DATASET EXCERPTS Block Start

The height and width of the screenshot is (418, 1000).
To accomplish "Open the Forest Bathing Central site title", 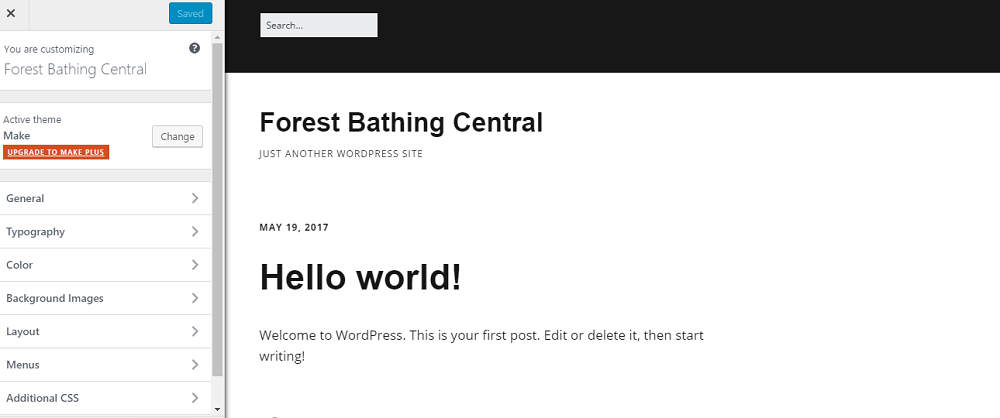I will click(x=401, y=123).
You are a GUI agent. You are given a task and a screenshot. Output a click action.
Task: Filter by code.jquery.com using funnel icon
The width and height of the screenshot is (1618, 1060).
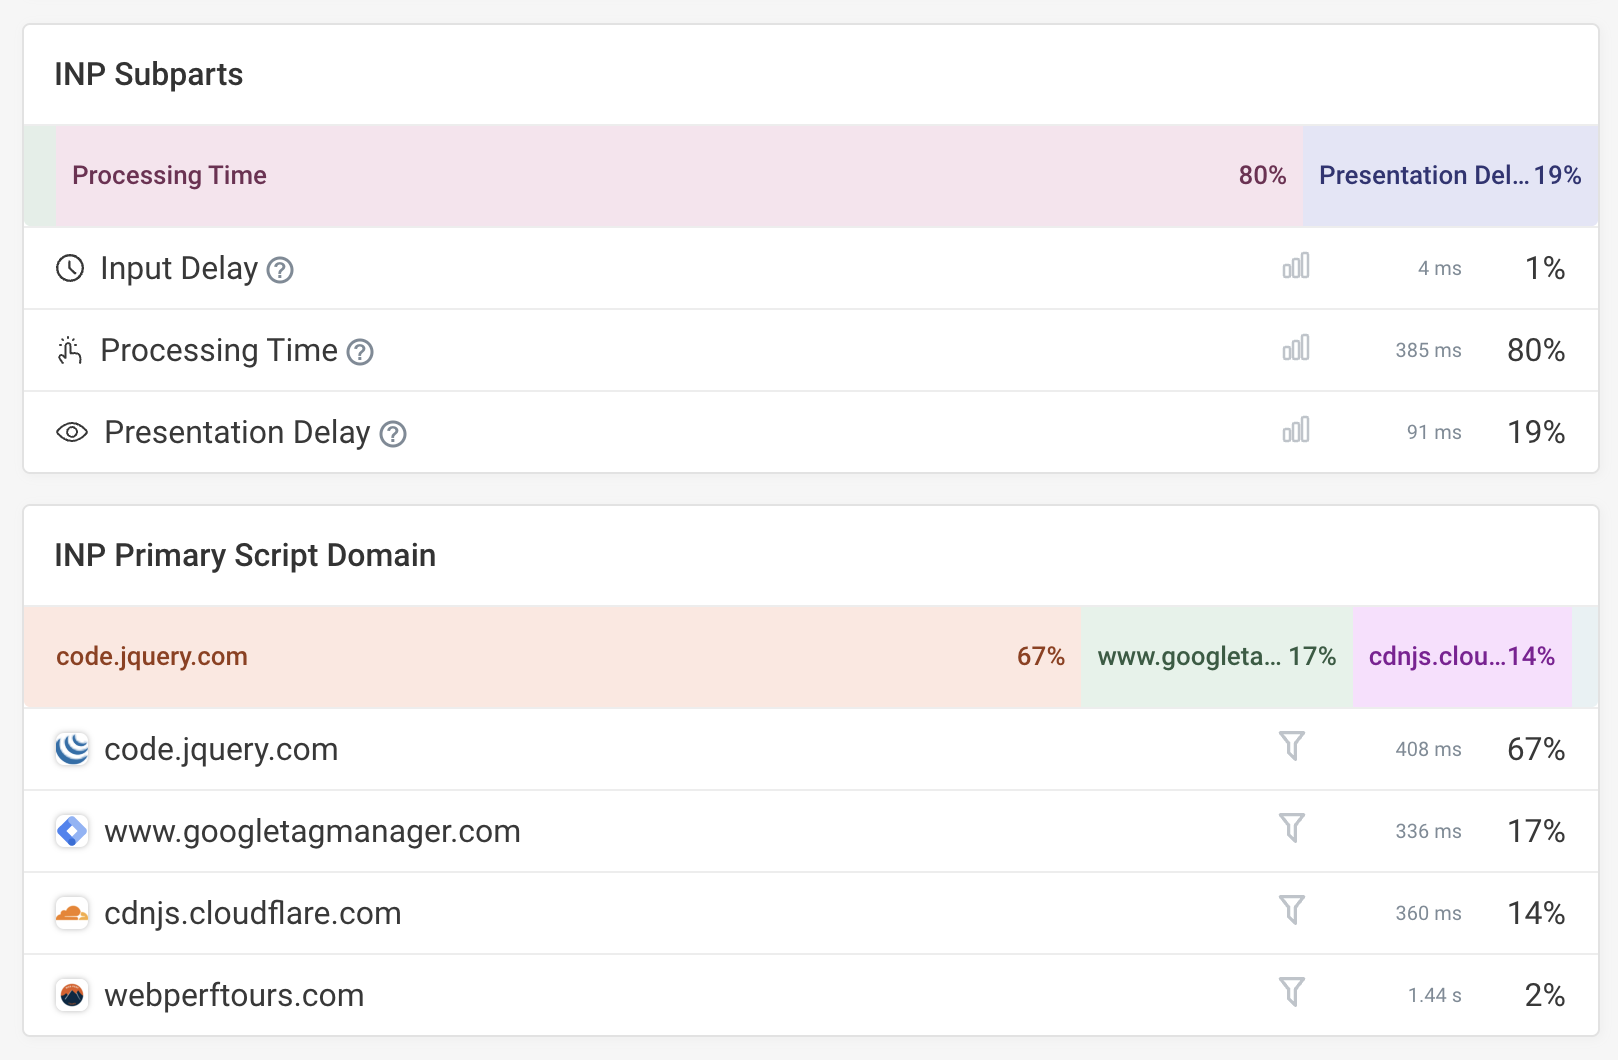[x=1292, y=747]
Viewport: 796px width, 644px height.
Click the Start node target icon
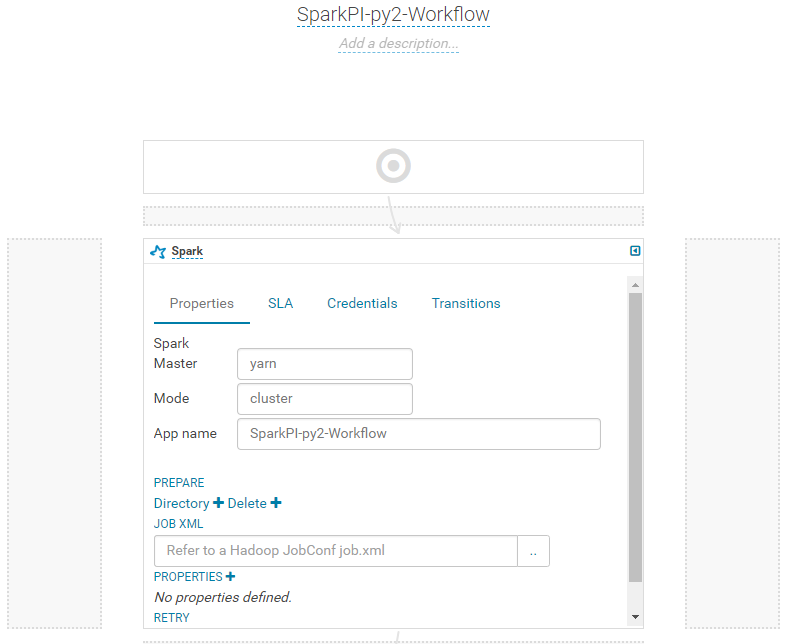(393, 166)
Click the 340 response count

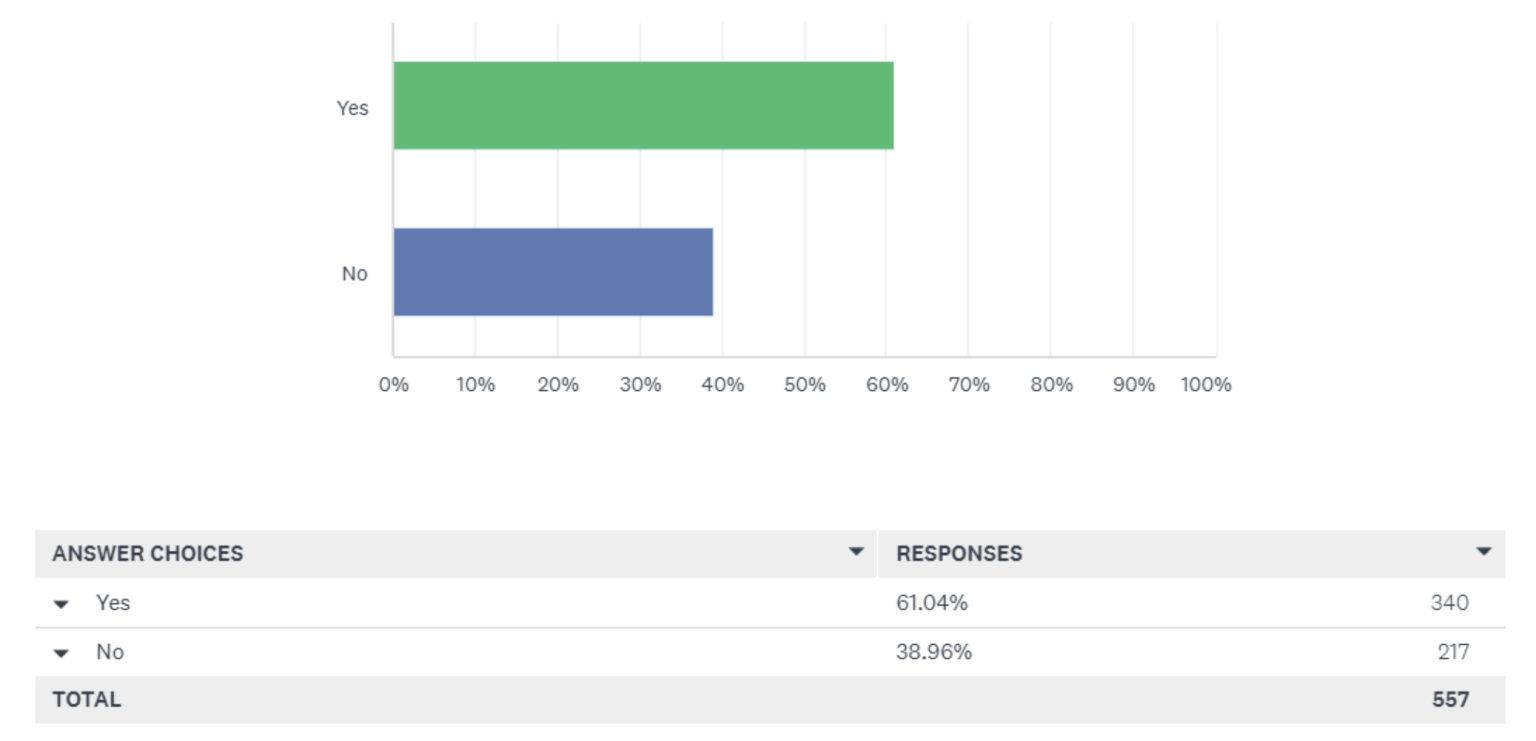point(1449,603)
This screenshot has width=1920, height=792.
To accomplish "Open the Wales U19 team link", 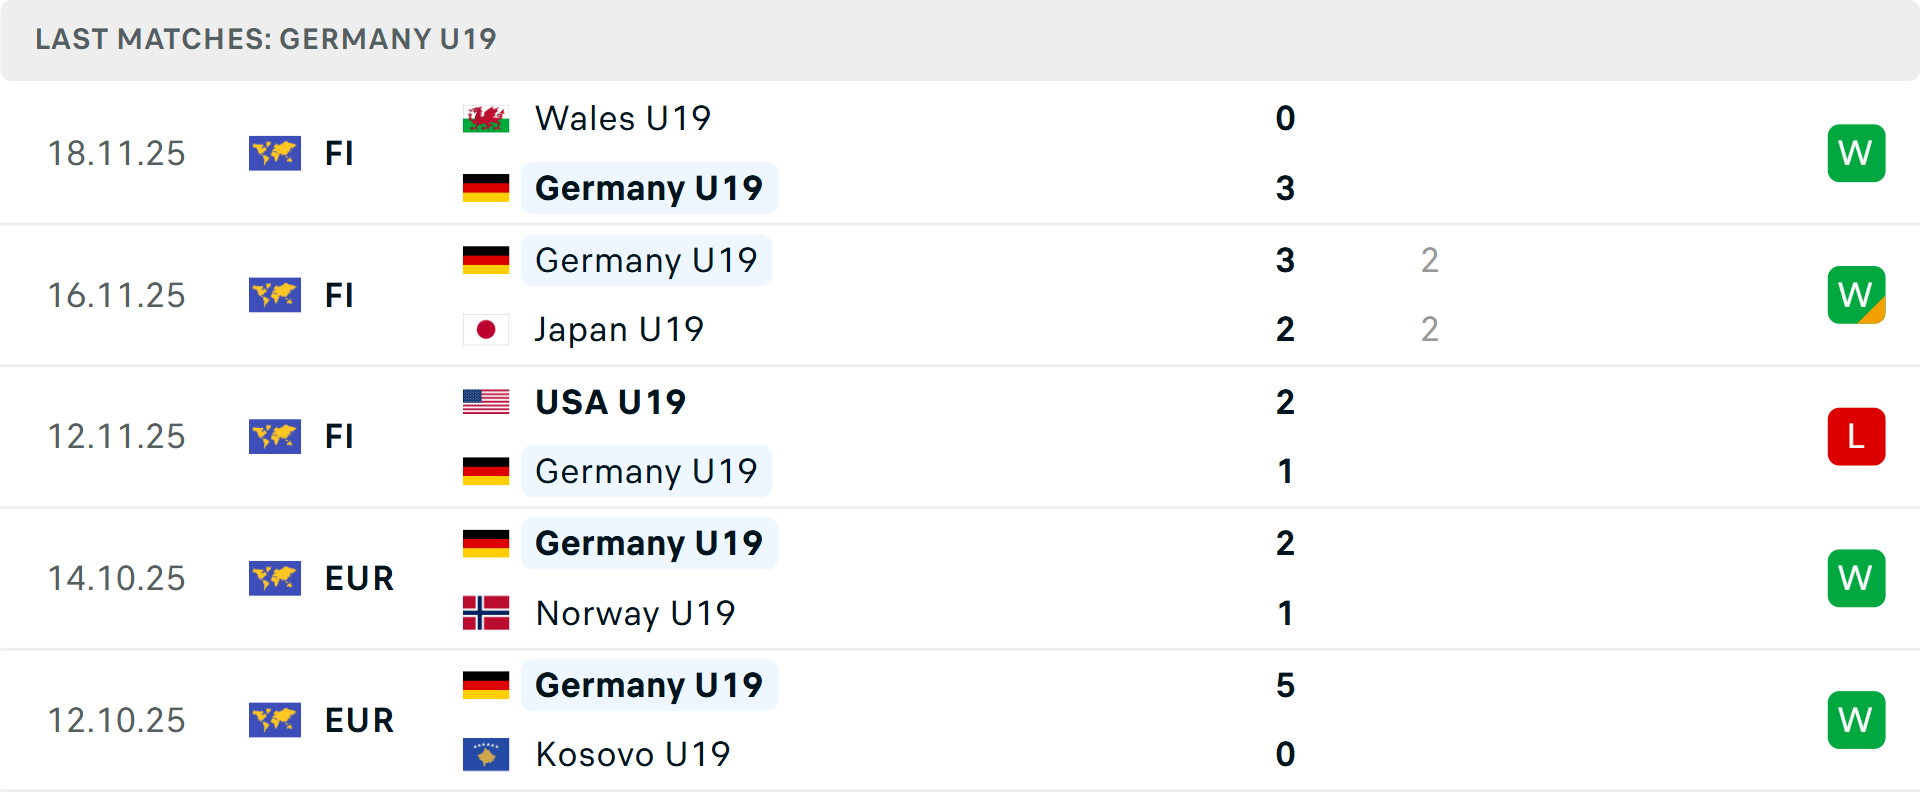I will [x=622, y=119].
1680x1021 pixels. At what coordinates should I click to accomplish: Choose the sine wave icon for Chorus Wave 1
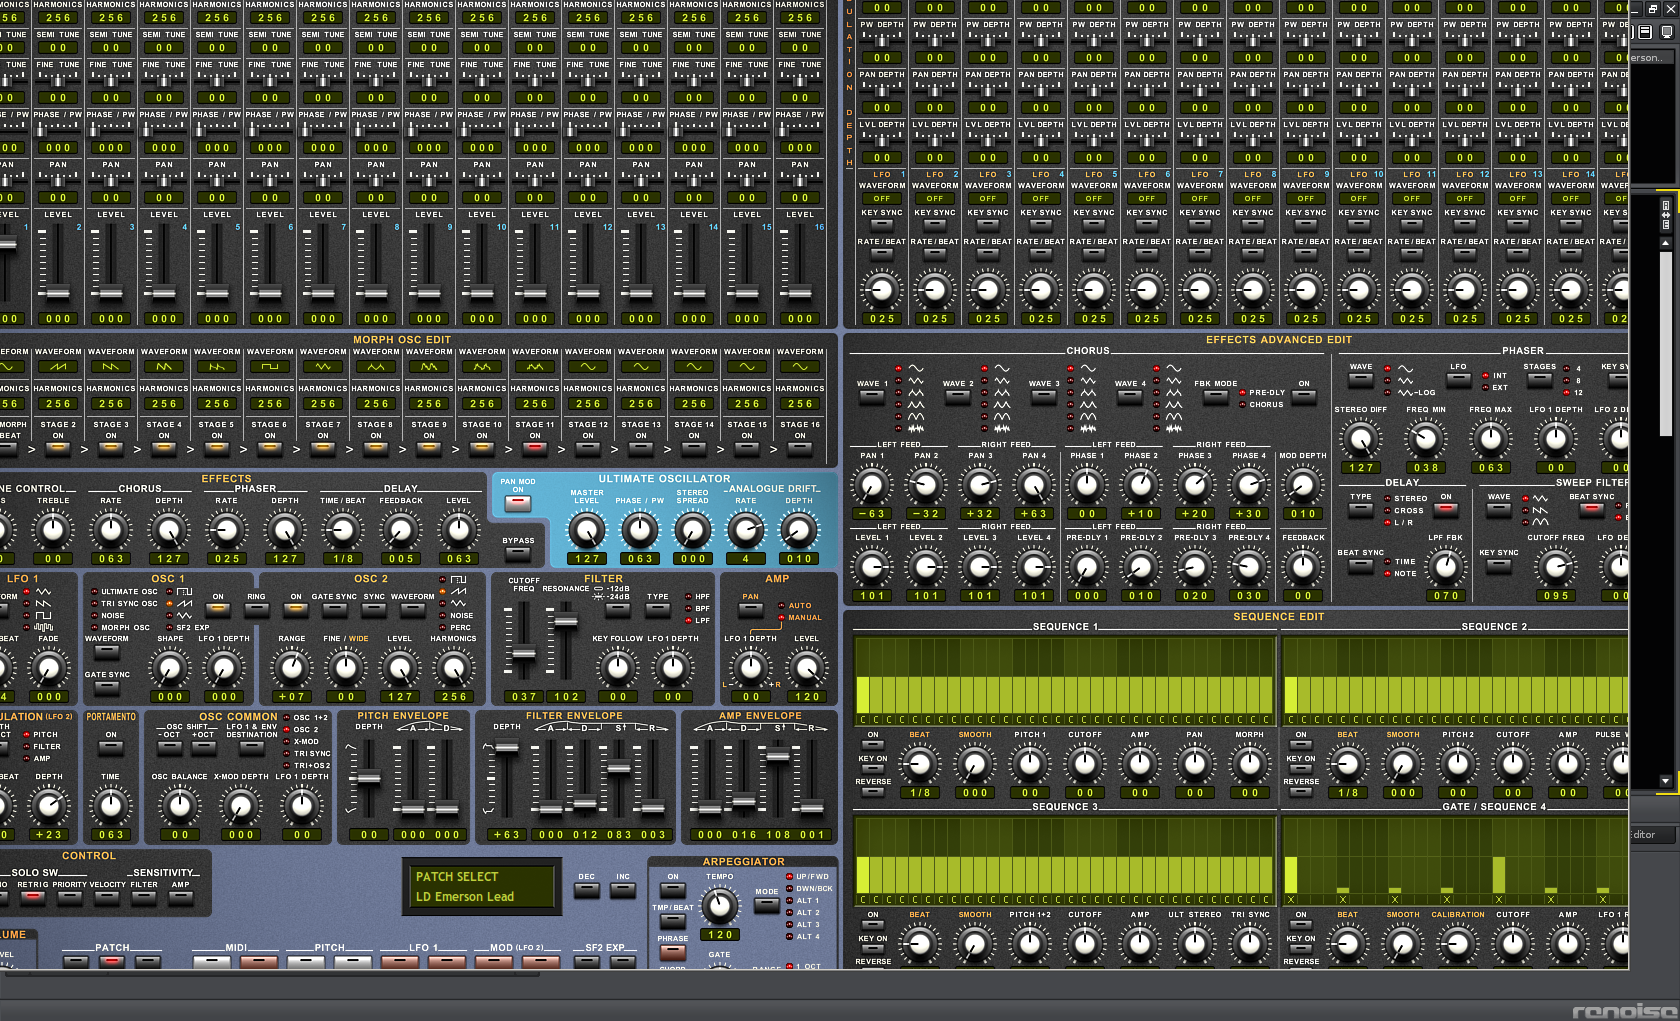[x=916, y=369]
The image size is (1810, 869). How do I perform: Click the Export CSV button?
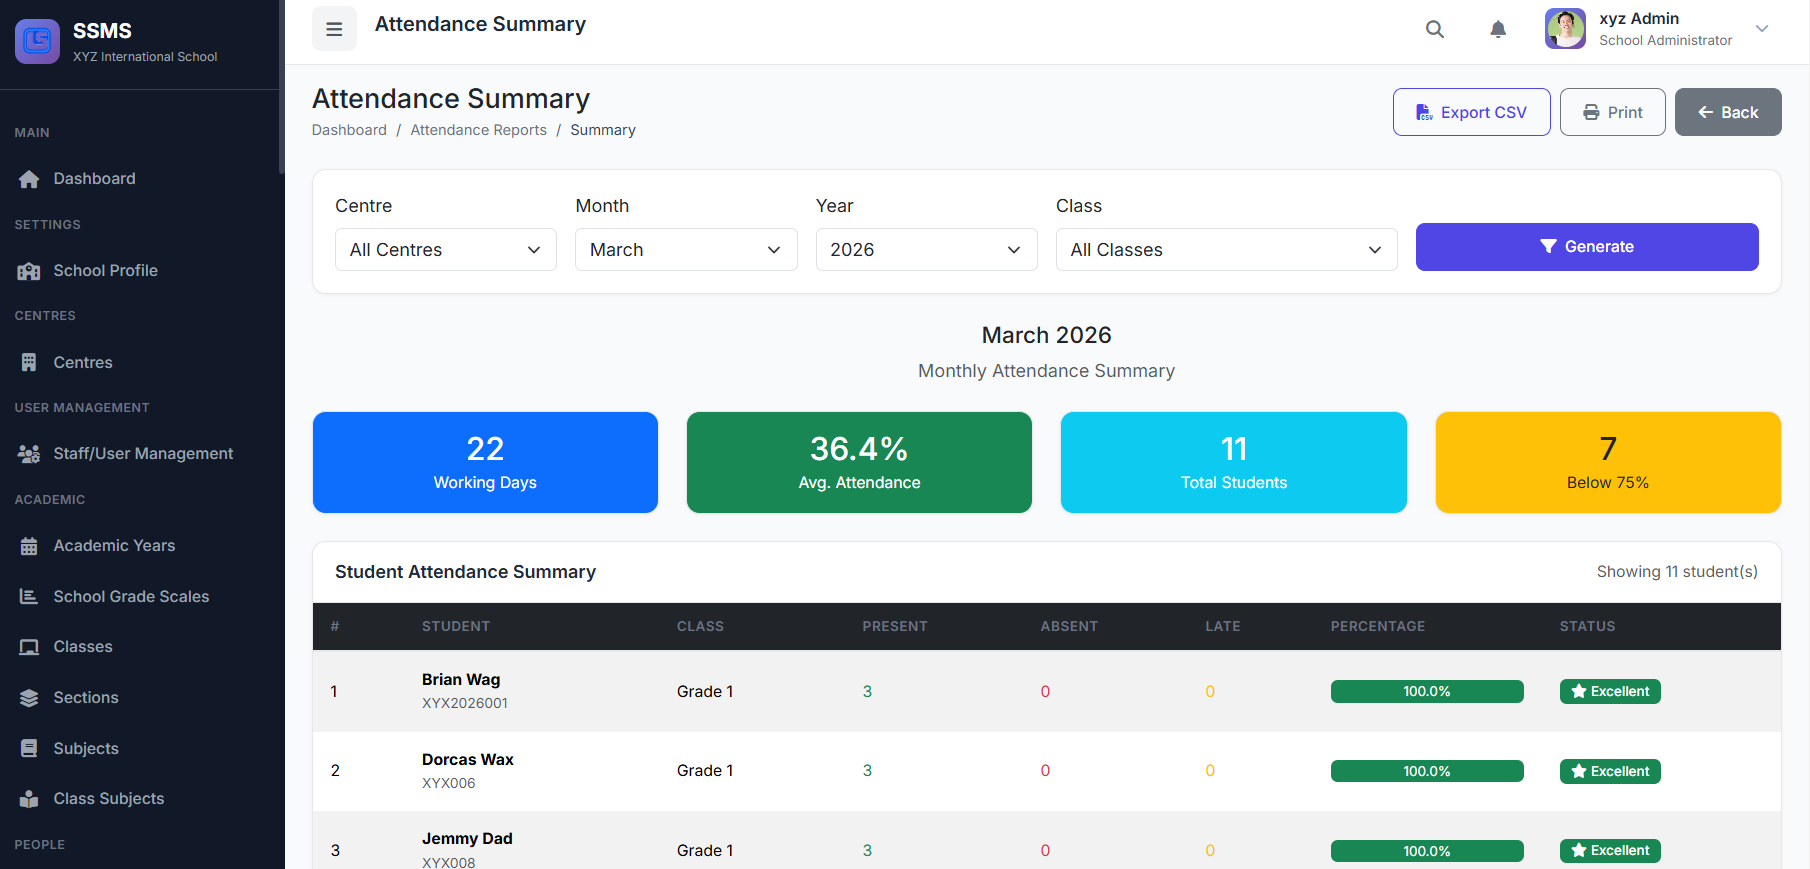(x=1471, y=112)
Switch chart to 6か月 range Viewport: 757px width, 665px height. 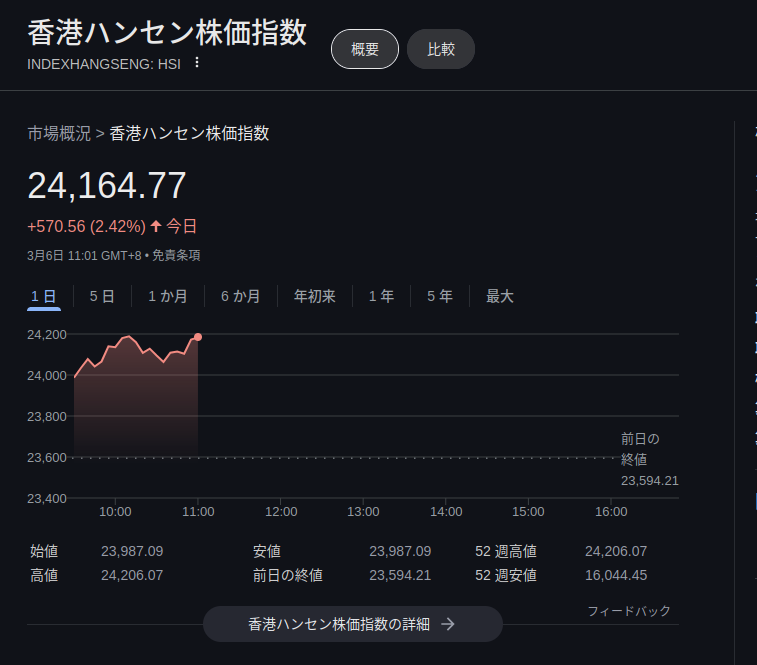(240, 296)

DATASET EXCERPTS Block End

ABOUT THIS EXERCISE: Range to copy from the listing above: the line containing "The width and" down to the line containing "This screenshot has width=1920, height=792.", both included. Reproduce it exactly, minus the pictures, and add nothing.

SOLUTION FOR THIS TASK:
The width and height of the screenshot is (1618, 1060).
[x=1292, y=747]
Viewport: 796px width, 644px height.
Click the Start node target icon
(393, 166)
Click the 340 response count

point(1449,603)
This screenshot has width=1920, height=792.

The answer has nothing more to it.